WORK INSTRUCTIONS —
Please reproduce the lines starting at the one containing "The width and height of the screenshot is (1266, 791)." and ending at the one containing "[x=1027, y=362]", copying them exactly and including both end lines.

+===+

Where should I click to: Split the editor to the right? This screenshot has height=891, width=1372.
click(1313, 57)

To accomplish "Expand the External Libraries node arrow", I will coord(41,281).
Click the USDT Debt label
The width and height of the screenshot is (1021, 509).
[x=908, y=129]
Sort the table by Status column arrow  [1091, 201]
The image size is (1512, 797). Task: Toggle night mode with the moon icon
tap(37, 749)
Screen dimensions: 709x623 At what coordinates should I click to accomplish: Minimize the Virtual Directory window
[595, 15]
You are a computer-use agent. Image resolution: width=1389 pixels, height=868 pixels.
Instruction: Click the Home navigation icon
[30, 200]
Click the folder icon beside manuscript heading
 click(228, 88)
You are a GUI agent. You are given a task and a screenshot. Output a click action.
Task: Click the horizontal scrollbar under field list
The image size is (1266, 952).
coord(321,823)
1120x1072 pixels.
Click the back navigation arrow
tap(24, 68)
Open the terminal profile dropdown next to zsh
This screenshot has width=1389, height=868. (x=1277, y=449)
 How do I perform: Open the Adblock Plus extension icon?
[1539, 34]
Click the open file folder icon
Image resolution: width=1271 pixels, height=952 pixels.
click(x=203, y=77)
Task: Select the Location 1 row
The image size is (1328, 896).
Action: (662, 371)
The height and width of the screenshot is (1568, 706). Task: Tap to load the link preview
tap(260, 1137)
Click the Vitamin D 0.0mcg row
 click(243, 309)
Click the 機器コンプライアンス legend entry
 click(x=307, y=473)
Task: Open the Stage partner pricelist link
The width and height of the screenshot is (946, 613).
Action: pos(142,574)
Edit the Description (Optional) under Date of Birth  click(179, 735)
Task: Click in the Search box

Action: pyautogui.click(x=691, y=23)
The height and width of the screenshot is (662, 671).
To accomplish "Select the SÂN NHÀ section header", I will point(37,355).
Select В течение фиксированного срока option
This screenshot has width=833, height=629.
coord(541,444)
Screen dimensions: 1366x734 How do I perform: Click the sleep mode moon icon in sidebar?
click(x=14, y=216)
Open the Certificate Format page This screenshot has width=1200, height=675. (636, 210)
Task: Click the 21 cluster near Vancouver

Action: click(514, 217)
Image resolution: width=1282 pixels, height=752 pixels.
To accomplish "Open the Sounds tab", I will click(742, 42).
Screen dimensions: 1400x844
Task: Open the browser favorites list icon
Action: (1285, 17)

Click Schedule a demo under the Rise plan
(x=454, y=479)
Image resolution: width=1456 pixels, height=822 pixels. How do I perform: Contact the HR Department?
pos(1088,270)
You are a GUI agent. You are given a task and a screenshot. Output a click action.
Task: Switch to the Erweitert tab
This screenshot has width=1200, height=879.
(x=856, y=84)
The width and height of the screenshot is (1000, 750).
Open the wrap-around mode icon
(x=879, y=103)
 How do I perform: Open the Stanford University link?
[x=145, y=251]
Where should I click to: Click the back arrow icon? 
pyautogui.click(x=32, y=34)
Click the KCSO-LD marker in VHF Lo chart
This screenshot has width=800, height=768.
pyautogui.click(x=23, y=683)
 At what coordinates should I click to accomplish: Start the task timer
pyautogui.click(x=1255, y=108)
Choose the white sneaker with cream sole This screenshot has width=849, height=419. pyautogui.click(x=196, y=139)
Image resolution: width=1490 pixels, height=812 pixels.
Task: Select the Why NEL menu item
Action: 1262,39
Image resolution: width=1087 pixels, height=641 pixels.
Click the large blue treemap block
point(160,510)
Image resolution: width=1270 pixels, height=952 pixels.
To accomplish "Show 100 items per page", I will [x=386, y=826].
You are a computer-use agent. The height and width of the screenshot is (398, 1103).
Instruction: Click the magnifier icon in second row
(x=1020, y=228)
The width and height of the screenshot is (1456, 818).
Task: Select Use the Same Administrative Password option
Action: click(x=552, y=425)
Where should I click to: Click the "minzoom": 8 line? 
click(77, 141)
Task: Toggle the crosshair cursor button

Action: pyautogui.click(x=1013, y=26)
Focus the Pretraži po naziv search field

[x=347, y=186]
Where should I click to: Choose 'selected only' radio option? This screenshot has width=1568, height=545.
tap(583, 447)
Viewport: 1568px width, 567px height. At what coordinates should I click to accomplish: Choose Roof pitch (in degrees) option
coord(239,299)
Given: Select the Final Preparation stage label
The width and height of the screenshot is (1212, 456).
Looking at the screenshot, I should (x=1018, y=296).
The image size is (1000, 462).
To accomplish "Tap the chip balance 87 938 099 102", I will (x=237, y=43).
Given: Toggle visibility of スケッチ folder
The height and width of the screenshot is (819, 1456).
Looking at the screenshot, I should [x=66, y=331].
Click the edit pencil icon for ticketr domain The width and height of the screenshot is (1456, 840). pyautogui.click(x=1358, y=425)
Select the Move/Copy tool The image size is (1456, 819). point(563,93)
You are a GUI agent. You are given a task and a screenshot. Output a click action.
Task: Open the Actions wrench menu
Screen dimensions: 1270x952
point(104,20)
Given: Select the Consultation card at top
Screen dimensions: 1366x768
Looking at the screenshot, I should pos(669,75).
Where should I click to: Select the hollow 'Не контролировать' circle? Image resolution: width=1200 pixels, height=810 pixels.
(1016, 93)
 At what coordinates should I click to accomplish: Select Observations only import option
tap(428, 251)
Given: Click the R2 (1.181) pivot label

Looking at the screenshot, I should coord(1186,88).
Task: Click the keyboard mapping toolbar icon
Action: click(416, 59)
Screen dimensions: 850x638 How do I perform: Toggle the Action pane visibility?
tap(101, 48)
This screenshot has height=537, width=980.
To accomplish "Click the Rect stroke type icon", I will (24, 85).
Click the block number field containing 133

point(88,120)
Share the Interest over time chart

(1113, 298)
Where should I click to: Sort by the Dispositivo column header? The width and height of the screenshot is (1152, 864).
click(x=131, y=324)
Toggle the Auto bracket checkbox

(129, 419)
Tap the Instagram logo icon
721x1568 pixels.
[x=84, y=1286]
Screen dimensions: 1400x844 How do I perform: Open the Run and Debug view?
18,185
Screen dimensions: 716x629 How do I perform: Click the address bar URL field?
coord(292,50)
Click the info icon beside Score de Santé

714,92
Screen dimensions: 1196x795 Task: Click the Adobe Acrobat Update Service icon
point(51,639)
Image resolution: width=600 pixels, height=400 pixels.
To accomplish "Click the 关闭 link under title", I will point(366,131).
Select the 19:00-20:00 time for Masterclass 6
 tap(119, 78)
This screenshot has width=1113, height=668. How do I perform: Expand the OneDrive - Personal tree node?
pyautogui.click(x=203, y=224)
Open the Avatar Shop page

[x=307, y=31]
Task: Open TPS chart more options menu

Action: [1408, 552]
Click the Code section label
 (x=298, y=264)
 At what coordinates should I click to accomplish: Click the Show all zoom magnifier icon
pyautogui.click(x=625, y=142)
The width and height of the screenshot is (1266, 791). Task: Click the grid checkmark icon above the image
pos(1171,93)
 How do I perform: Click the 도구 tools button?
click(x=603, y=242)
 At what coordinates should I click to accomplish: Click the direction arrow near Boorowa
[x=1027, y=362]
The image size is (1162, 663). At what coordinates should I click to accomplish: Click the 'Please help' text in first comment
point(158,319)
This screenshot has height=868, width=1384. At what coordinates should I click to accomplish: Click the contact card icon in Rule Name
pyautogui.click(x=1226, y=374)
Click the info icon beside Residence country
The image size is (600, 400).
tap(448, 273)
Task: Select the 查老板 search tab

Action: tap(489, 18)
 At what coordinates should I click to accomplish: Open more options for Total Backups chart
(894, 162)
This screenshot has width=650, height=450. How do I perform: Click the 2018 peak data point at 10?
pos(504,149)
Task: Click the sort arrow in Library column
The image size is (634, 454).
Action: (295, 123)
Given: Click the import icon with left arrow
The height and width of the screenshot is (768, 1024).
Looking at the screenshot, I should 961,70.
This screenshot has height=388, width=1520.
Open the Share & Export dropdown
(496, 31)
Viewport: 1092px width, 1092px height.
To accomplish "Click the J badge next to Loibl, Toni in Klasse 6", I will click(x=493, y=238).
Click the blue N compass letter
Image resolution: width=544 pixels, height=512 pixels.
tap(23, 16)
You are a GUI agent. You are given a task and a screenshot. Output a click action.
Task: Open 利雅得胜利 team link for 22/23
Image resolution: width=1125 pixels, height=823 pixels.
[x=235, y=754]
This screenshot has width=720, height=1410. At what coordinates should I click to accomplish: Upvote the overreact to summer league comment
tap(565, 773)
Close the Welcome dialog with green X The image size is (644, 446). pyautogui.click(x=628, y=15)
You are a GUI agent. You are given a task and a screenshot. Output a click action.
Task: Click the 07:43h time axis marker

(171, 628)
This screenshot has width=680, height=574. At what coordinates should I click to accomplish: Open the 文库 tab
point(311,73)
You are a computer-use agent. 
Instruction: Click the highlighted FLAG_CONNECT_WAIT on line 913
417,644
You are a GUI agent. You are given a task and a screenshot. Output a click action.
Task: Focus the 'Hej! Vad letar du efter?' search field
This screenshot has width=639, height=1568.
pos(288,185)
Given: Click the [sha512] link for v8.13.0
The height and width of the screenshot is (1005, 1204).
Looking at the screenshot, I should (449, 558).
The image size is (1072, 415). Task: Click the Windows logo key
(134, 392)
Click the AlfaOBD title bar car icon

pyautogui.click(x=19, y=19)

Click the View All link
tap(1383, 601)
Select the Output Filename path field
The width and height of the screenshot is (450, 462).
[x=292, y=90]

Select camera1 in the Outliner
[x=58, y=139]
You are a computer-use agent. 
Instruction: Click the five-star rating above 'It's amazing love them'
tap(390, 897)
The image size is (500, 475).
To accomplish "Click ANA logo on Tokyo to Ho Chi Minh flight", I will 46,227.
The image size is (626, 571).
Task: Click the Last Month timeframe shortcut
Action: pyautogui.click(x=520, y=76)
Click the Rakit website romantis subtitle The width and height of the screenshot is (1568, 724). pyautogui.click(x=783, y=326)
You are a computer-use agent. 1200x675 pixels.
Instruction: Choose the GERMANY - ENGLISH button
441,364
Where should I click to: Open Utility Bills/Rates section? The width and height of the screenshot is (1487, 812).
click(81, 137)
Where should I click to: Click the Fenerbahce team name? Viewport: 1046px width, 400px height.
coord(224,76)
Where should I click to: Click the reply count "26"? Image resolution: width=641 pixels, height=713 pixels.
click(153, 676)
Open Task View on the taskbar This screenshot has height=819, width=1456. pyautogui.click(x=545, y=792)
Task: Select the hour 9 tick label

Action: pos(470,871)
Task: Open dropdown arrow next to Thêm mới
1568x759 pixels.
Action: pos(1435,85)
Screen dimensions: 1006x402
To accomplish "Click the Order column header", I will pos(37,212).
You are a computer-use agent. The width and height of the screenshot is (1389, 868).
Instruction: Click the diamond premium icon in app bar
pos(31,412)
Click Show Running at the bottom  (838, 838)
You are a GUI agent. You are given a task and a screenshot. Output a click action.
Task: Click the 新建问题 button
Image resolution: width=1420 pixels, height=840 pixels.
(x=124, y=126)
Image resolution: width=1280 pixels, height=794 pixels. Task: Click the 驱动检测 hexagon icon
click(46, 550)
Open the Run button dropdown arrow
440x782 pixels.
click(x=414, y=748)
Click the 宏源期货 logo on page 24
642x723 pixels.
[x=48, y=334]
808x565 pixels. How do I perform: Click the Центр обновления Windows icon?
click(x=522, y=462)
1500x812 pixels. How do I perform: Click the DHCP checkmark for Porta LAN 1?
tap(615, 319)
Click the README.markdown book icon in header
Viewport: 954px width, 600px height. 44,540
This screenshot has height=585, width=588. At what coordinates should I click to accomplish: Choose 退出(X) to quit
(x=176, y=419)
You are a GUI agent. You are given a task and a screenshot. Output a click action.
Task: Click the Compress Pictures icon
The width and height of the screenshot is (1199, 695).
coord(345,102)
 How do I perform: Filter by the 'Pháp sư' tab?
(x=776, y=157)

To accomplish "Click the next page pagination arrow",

+===+

FINAL RESULT —
The width and height of the screenshot is (1266, 791). Task: Click the grid checkmark icon above the image
pos(1171,93)
 How do I perform: Click the 도구 tools button?
click(x=603, y=242)
 At what coordinates should I click to accomplish: Click the direction arrow near Boorowa
[x=1027, y=362]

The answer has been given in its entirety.